Em termos de profissões, observou-se diversidade: 32% são agricultoras, 26% atuam no mercado de trabalho formal (como funcionária pública, administradora, cabeleireira, entre outras), 26% são aposentadas, 11% são do lar e 5% são estudantes. Deste total, a maioria (61%) afirmou que parou de trabalhar para cuidar do familiar em tempo integral,o que ocorreu com todas as agricultoras.
O estudo mostrou ainda que as mulheres sentem cansaço “porque o cuidado é full time (o tempo todo), às vezes 24 horas por dia. Essas mulheres sentem cansaço, solidão, se sentem desamparadas, não recebem bonificação, não têm previdência. A família nem sempre colabora”.
São mulheres sozinhas, cansadas, exaustas, depressivas. “E elas não têm tempo para se cuidar porque o tempo delas é dedicado primeiro para os outros, depois para elas. Essa é a ética da responsabilidade, que internaliza que a mulher tem que cuidar do outro.”
Educação
O trabalho do cuidador é fundamental, porque mantém toda a engrenagem funcionando, mas é tão naturalizado que a responsabilidade acaba recaindo sempre somente sobre as mulheres, diz a pesquisadora.

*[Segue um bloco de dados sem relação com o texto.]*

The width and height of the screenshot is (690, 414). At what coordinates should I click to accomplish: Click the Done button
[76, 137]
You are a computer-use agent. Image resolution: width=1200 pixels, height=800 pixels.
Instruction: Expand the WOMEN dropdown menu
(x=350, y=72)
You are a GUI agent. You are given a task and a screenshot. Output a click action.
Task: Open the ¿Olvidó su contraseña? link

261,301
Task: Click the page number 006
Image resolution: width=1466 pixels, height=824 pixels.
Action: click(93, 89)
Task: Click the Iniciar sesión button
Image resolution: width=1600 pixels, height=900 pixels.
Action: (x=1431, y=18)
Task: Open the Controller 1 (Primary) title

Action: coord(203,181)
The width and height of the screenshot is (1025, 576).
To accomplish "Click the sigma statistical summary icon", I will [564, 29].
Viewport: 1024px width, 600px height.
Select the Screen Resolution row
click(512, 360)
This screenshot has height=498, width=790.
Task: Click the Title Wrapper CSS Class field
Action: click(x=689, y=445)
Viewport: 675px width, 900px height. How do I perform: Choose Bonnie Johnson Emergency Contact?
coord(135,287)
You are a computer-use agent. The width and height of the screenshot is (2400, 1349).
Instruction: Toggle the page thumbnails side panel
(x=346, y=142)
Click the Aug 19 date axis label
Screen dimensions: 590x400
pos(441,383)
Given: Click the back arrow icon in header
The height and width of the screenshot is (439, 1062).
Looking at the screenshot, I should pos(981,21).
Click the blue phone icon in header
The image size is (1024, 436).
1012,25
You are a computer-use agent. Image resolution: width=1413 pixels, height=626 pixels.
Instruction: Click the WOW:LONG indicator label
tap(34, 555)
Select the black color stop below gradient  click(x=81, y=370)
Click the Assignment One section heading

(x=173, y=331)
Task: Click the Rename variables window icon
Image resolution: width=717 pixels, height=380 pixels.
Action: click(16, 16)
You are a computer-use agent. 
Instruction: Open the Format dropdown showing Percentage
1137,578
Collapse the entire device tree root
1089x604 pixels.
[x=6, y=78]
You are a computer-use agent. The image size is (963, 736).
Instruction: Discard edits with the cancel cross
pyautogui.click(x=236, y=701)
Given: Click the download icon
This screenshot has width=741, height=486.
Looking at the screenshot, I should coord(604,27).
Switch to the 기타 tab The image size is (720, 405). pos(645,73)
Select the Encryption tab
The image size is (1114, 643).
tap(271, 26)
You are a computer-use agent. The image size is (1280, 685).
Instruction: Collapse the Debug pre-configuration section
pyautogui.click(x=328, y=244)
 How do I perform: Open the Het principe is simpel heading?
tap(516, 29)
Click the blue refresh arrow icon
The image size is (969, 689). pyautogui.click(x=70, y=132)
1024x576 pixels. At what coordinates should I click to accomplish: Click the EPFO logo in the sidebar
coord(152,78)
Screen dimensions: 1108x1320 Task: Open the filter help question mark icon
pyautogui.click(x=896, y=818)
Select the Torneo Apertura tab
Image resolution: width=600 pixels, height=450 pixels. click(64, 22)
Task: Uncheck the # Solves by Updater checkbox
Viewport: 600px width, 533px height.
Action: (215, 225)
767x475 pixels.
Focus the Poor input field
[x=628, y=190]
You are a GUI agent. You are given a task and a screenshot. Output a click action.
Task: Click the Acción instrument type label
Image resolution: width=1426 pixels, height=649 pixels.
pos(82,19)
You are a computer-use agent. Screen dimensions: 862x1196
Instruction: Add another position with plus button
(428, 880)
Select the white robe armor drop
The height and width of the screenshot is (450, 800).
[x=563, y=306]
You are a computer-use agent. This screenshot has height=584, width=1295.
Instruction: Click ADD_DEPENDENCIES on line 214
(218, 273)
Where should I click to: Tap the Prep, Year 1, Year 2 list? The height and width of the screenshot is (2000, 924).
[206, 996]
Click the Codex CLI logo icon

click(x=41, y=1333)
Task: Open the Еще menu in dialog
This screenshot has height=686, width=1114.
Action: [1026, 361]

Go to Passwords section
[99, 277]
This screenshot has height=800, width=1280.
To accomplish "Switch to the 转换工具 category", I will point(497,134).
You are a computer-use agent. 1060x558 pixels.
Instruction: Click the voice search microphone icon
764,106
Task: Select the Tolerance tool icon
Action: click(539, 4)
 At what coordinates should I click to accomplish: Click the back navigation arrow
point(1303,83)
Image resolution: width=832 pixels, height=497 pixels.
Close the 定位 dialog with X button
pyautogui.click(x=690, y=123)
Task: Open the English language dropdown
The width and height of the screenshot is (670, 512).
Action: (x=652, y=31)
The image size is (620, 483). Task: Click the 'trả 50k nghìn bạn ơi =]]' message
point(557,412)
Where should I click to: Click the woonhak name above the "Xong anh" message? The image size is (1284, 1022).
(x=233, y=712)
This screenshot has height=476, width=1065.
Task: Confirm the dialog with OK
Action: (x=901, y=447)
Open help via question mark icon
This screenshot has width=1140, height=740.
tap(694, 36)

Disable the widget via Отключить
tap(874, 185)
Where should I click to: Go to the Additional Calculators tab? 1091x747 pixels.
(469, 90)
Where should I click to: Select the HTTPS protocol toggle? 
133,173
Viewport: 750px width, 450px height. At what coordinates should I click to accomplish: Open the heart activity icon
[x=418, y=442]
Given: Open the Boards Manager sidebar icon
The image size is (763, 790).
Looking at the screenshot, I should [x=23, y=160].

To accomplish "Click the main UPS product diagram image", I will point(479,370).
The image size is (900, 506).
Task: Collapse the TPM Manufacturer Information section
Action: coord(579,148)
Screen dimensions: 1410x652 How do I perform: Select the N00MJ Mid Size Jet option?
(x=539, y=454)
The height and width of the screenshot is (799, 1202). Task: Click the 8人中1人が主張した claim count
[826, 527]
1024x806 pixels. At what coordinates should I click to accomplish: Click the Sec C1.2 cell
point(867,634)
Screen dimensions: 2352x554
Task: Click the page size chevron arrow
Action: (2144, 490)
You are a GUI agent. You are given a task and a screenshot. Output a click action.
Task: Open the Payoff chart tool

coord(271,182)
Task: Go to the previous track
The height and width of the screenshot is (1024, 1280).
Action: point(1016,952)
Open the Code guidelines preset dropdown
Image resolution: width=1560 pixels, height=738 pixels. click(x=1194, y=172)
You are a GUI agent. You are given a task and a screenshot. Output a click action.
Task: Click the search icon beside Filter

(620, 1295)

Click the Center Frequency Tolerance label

O estudo sinaliza que, ao contrário, é preciso que haja um esforço no sentido de educar meninas e meninos de que o trabalho doméstico tem que ser mais igualmente dividido dentro das casas, nas famílias, porque essa será a geração do futuro.
“Os meninos também têm responsabilidade, tanto como as meninas. É preciso ver a educação como um processo humanitário e uma mudança cultural muito grande, no sentido de que a sociedade, as famílias, se responsabilizem para que não recaia só sobre as mulheres o cuidar exaustivo”.
De acordo com a pesquisa, a sobrecarga recai mais gravemente sobre a chamada “Geração Sanduíche”, que engloba mulheres que administram simultaneamente o trabalho formal, a gestão da casa e o cuidado com filhos, marido e os idosos.
“São duas jornadas de quase cinco horas cada. Onde essa mulher vai se ancorar?”, indagou a pesquisadora.
Segundo ela, em poucos casos recentes de separação e divórcio no Brasil, os juízes já estão concedendo que os maridos paguem pelo tempo que as ex-mulheres tenham cuidado dos filhos ou que vão cuidar.
“Parece uma luzinha no fim do túnel”, avaliou Valquíria.
O estudo tem também como autoras as pesquisadoras Ana Silvia Juliatto Bordini e Sabrina P. Buziquia.